The Pendulum Swings: A Look at Recent NLRB Decisions

The National Labor Relations Board (NLRB or Board) shifts its policies depending on the party in the White House. The NLRB’s decisions tend to be more pro-employee/pro-union with a Democratic president and relatively more employer-friendly with a Republican president.

Over the past two years, the “Trump Board” overturned or scaled back several “Obama Board” positions. The Trump Board also took aim at long-standing Board precedents. This trend has picked up speed over the past few months. 

For example, in three recent cases, the Board favored employers. These decisions demonstrate the high regard the Board has for property rights. 

    These decisions should make employers feel more confident that they can regulate behavior of non-employees on their property. These decisions may also suggest how the Board will decide future cases involving employee use of employer property, such as using employer email systems for union-organizing activities.

    Speaking of union organizing, in The Boeing Company, 368 NLRB No. 67 (Sept. 9, 2019), the Trump Board continued the shift away from pro-union policies. Specifically, the Board held that a group of two job types was not large enough to conduct a union election. The Board relied on its 2017 decision in PCC Structurals, Inc., 365 NLRB No. 160 (2017), which held that a group of workers can form their own union when they have a “community of interest” and their concerns are “sufficiently distinct” from those of coworkers. In Boeing, the Board clarified PCC Structurals by applying a three-part test. That test considers: (1) whether the members of the proposed unit share a community of interest; (2) whether the employees excluded from the unit have distinct interests that outweigh similarities with unit members; and (3) guidelines the Board established for unit configurations in specific industries.

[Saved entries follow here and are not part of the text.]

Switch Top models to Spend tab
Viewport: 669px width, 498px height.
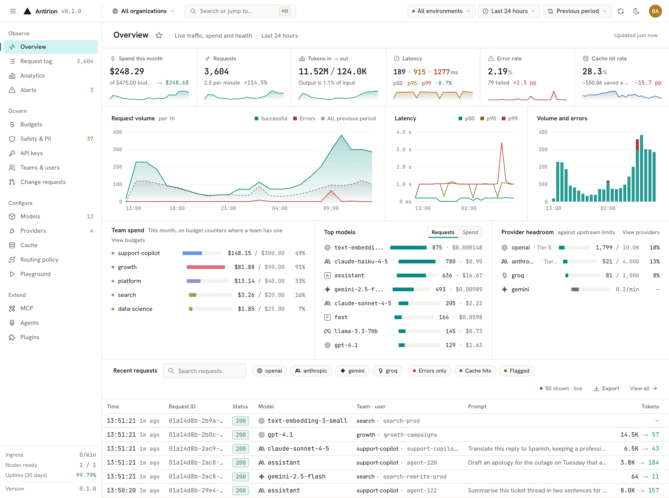[470, 232]
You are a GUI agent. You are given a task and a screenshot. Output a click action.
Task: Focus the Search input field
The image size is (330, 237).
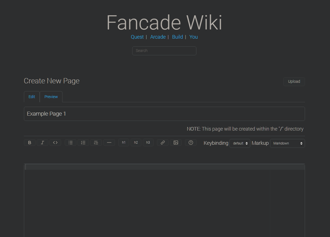click(x=164, y=51)
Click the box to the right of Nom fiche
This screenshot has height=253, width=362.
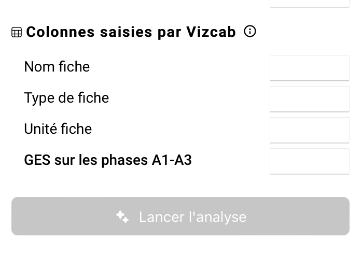(x=309, y=68)
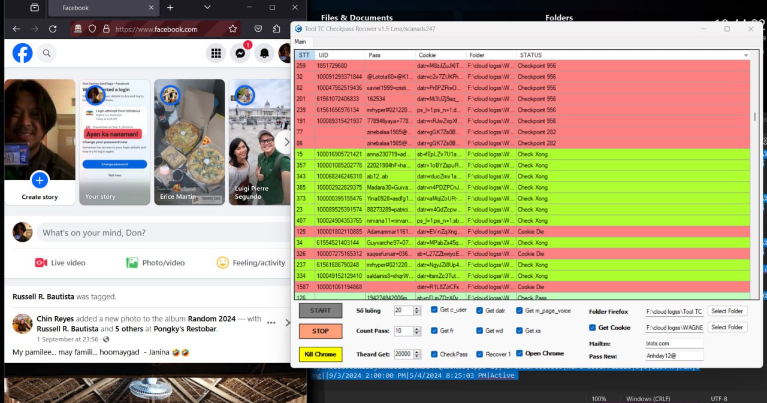This screenshot has height=403, width=767.
Task: Open the Random 2024 album link
Action: (x=212, y=319)
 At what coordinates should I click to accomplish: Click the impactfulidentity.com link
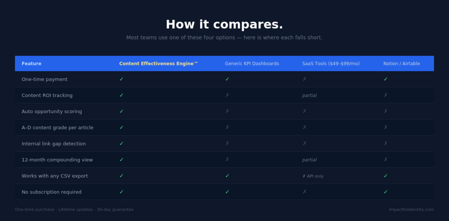pyautogui.click(x=411, y=209)
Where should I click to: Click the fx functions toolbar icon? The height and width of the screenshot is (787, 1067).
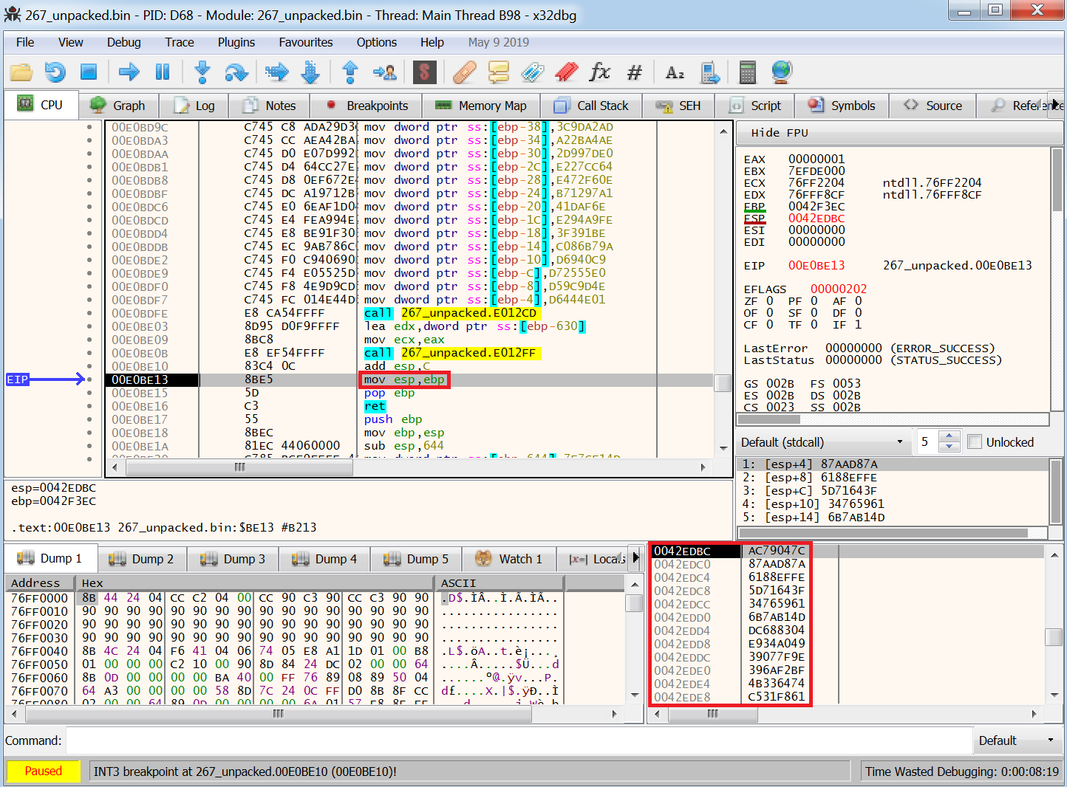tap(599, 72)
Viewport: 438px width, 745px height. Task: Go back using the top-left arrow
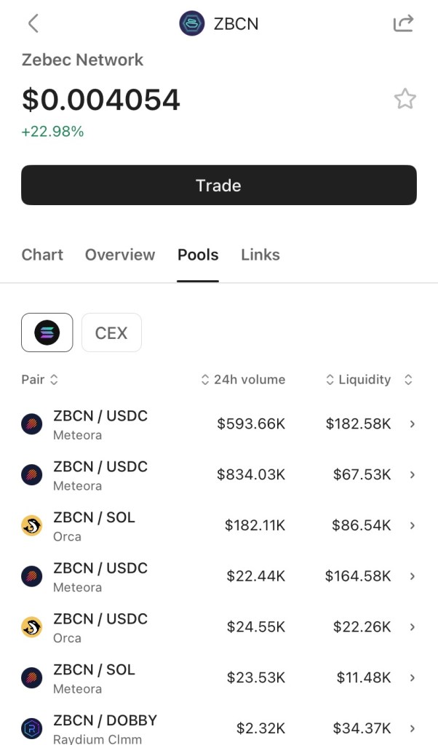[33, 23]
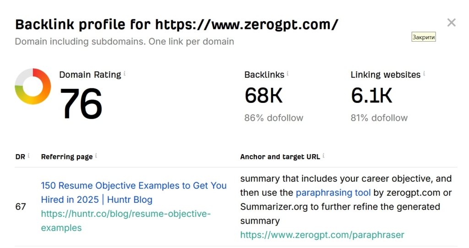The height and width of the screenshot is (248, 469).
Task: Click the info icon beside Domain Rating
Action: click(x=125, y=73)
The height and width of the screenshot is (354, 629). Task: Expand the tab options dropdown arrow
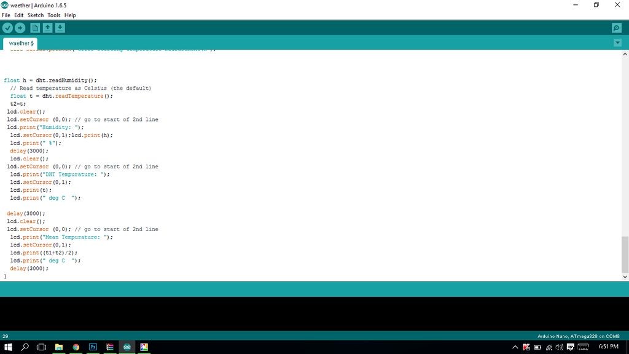click(x=617, y=42)
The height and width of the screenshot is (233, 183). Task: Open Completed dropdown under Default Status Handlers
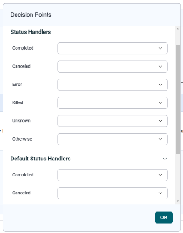pyautogui.click(x=113, y=175)
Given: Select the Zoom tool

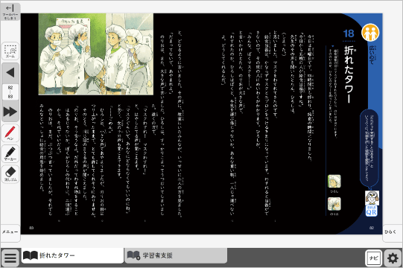Looking at the screenshot, I should tap(10, 51).
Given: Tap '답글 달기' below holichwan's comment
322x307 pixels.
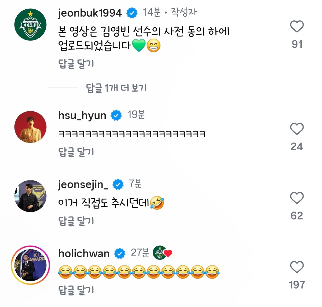Looking at the screenshot, I should pos(76,290).
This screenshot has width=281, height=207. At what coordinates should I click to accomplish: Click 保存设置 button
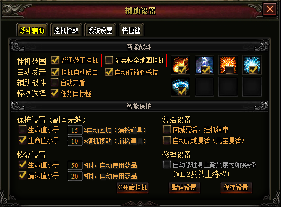coord(236,187)
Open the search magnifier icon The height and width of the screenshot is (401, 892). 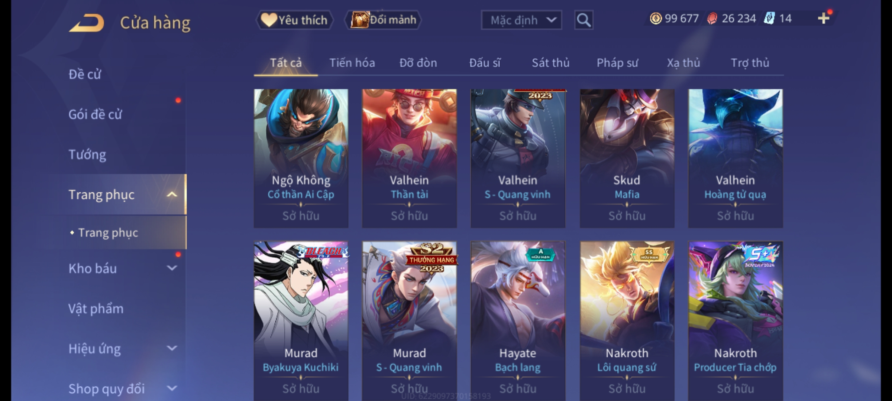tap(584, 20)
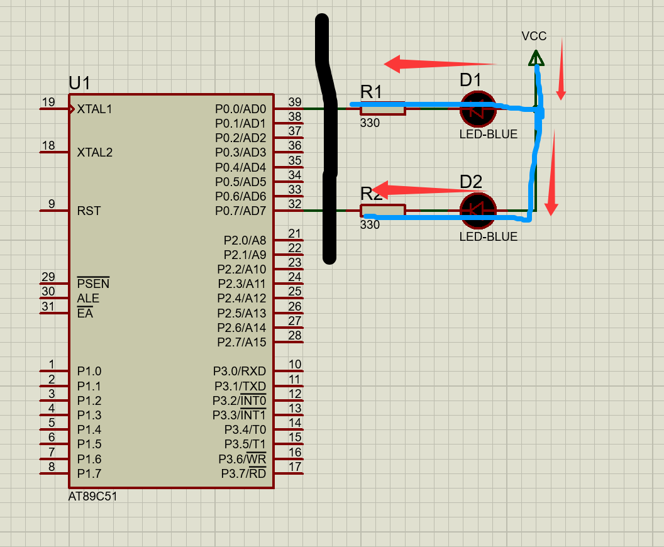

    In M.V. Transportation, Inc., 368 NLRB No. 66 (Sept. 10, 2019), the Board held that an employer could change employment terms without first bargaining with its employees’ union. The Board held it would no longer apply the “clear and unmistakable waiver” standard to determine whether an employer’s unilateral change to employment terms violates a collective bargaining agreement. Under the “clear and unmistakable waiver” standard, the Board would find a violation unless the agreement unequivocally and specifically referred to the type of employer action at issue. This test was almost impossible to meet. Now, the Board will employ the less stringent “contract coverage” test. Under the contract coverage test, the Board determines if the change was within the scope of the agreement language granting the employer the right to act unilaterally. If it was, the Board will find no violation. If the agreement does not cover the action, the Board will find a violation except in two cases. There will be no violation if the employer demonstrates the union waived its right to bargain over the change. There will also be no violation if the employer’s act is justified by a compelling business reason, such as a dire financial emergency.  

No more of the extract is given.